Jones D A, Newham D J, Clarkson P M
Department of Medicine, Faculty of Clinical Science, University College and Middlesex Hospital Medical School, The Rayne Institute, University Street,London WCIE6IJ U.K. Department of Exercise Science, University of Massachusetts, Amherst, MA 01003 U.S.A.
Pain. 1987 Aug;30(2):233-242. doi: 10.1016/0304-3959(87)91079-7.

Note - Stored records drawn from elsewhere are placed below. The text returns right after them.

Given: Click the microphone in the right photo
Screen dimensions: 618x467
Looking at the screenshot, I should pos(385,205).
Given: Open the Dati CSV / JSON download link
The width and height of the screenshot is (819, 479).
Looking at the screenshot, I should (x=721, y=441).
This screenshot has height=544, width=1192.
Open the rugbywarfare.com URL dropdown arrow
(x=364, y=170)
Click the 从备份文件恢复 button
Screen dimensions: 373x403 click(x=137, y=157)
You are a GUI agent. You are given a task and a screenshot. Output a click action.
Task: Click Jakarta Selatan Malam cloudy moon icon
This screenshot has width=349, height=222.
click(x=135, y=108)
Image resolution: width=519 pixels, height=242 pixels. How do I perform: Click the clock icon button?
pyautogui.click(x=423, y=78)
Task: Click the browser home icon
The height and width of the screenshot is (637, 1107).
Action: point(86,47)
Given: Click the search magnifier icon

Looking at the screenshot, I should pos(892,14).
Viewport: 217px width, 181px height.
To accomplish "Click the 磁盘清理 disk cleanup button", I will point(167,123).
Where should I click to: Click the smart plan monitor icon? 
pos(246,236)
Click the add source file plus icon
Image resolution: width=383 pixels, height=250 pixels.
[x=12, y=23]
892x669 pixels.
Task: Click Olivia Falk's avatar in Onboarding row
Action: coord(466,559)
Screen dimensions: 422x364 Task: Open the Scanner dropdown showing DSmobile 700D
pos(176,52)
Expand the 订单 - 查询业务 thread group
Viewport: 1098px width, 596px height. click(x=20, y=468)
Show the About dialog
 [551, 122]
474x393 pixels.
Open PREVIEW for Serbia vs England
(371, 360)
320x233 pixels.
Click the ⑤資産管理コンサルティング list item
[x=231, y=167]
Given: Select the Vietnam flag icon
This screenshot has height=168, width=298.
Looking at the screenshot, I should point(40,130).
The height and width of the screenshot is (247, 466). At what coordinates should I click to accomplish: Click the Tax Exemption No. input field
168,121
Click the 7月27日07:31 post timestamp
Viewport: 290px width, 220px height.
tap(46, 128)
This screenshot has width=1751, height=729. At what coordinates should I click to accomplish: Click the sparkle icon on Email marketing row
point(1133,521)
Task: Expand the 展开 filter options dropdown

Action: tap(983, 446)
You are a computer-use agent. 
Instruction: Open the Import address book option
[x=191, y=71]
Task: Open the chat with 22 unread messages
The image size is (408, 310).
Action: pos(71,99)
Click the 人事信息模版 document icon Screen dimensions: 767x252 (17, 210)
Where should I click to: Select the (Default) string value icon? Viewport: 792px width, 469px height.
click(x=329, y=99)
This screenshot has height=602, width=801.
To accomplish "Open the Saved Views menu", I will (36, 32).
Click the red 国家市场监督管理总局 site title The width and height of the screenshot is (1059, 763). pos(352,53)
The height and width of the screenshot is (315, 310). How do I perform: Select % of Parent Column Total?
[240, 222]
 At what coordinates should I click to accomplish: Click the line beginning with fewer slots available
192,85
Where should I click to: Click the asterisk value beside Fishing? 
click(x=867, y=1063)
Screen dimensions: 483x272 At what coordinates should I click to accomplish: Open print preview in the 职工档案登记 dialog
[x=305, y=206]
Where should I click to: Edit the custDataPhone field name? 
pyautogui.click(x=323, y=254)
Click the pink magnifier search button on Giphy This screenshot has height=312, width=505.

Stiffness and pain occurring after eccentric exercise have been studied in human elbow flexor muscles. Increased muscle stiffness and flexion deformities of the elbow developed immediately after the exercise and were greatest 1-4 days later. Muscle tenderness and pain experienced during elbow extension developed more slowly but were both maximal at the same time as the muscle stiffness. EMG recordings at times when there was pain and flexion deformity showed the biceps to be electrically silent. This demonstrates that the pain was not due to sustained electrical activity in the muscle and the flexion was a consequence of shortening of non-contractile elements, presumably the connective tissue. It is suggested that some response to damaged connective tissue may cause increased mechanical sensitivity of muscle receptors which, in turn, gives rise to pain when the muscle is stretched or pressed.
针对人体肘部屈肌在离心运动后出现的僵硬和疼痛情况已展开研究。运动后肘部肌肉僵硬加剧以及出现屈曲畸形,这些症状在运动后立即出现,并在1 - 4天后最为明显。肘部伸展时出现的肌肉压痛和疼痛发展较为缓慢,但与肌肉僵硬同时达到最大值。在出现疼痛和屈曲畸形时进行的肌电图记录显示肱二头肌电活动静止。这表明疼痛并非源于肌肉的持续电活动,而屈曲是由非收缩性成分(推测为结缔组织)缩短所致。有观点认为,对受损结缔组织的某种反应可能导致肌肉感受器的机械敏感性增加,进而在肌肉被拉伸或按压时引发疼痛。